我们对于人类基因组的奥秘知道的越多,对DNA的整体工作机制却懂得的更少。然而,一切奥秘还是有迹可寻...
      
   编者案:“不要以为'垃圾基因’真的是垃圾”
   “心脏功能紊乱:概率99%,潜伏并早期发病致死。预期寿命:30.2年”
   一出生,文森特的寿命和死亡原因就已经被知晓。他的劣质基因意味着他所能期望的最佳工作就是去当一名清洁工,而不是去实现自己的雄心,成为一名宇航员。

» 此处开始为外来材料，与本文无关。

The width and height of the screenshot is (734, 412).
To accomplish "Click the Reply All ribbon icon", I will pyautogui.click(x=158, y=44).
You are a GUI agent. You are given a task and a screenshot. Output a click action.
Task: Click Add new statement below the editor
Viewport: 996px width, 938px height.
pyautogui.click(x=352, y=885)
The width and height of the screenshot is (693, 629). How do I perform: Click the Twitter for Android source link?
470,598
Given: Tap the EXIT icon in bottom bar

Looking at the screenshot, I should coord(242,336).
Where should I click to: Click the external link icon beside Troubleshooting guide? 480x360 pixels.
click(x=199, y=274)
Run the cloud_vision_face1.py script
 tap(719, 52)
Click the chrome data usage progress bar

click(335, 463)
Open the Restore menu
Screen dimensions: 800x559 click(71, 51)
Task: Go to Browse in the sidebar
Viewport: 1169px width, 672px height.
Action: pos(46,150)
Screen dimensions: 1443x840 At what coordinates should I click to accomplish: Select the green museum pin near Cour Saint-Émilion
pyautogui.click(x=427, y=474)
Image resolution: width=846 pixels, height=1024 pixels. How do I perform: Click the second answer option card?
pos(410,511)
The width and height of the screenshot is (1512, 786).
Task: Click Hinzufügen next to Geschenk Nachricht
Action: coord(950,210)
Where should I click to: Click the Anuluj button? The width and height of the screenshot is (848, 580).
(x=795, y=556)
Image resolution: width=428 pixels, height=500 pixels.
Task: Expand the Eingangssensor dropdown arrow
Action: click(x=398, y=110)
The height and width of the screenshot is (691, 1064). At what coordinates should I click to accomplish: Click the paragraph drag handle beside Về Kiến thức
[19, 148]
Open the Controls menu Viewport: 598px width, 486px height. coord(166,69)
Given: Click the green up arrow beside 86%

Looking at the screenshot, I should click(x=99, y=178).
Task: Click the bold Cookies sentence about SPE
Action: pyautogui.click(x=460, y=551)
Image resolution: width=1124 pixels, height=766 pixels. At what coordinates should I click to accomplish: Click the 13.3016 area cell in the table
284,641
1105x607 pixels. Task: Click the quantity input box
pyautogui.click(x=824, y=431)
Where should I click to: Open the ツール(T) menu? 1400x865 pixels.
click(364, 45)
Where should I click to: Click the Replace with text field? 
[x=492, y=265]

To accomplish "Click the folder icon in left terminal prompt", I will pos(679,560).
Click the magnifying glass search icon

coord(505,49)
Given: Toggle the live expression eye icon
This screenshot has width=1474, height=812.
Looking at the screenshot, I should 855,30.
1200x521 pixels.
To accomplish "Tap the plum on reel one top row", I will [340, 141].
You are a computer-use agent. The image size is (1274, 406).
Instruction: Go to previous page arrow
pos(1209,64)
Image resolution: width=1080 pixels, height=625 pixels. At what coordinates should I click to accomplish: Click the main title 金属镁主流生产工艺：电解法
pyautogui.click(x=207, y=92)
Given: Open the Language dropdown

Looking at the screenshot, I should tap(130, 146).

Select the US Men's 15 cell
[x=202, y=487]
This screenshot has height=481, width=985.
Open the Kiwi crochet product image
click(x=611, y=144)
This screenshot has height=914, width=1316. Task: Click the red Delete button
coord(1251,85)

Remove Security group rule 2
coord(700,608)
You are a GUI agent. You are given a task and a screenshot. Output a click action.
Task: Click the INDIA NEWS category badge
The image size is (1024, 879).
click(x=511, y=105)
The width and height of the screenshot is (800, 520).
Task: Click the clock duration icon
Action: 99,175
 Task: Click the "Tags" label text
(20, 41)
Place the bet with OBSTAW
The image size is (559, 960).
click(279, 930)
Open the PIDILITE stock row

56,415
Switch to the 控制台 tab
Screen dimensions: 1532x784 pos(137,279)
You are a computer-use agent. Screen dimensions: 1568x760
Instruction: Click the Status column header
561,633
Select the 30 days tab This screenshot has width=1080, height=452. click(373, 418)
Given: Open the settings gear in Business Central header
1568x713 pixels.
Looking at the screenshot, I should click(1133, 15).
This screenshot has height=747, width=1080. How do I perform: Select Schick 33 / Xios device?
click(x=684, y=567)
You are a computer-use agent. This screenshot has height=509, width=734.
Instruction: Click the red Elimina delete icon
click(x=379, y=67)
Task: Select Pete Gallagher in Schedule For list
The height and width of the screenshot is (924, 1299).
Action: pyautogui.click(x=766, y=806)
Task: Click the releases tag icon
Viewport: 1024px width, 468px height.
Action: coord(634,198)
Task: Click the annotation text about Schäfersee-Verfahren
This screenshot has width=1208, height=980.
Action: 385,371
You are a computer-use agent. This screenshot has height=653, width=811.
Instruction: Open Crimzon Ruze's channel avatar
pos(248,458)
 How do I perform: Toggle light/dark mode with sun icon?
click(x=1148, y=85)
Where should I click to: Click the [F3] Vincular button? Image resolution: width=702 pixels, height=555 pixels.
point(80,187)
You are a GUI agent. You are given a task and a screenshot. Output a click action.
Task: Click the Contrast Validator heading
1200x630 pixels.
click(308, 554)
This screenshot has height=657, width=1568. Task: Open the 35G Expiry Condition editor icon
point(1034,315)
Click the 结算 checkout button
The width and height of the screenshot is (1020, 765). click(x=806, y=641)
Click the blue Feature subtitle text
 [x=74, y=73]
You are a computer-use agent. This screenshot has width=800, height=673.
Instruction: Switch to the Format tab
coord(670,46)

    上面描述的正是科幻电影“千钧一发”中的开始场景,在未来每个人的一生将由他们自己的基因决定。“千钧一发”于1997年公映,而当时人类基因组计划正在执行过程中。电影情节反映了当时人们的普遍认识:人类不久就能够通过基因预测个体的未来。“存在一种信念,我们可以通过研究基因的自身和差异性,来回答大量关于人类自身的问题”,人类基因组计划参与者,伦敦国王大学基因学家提姆.斯佩克特说。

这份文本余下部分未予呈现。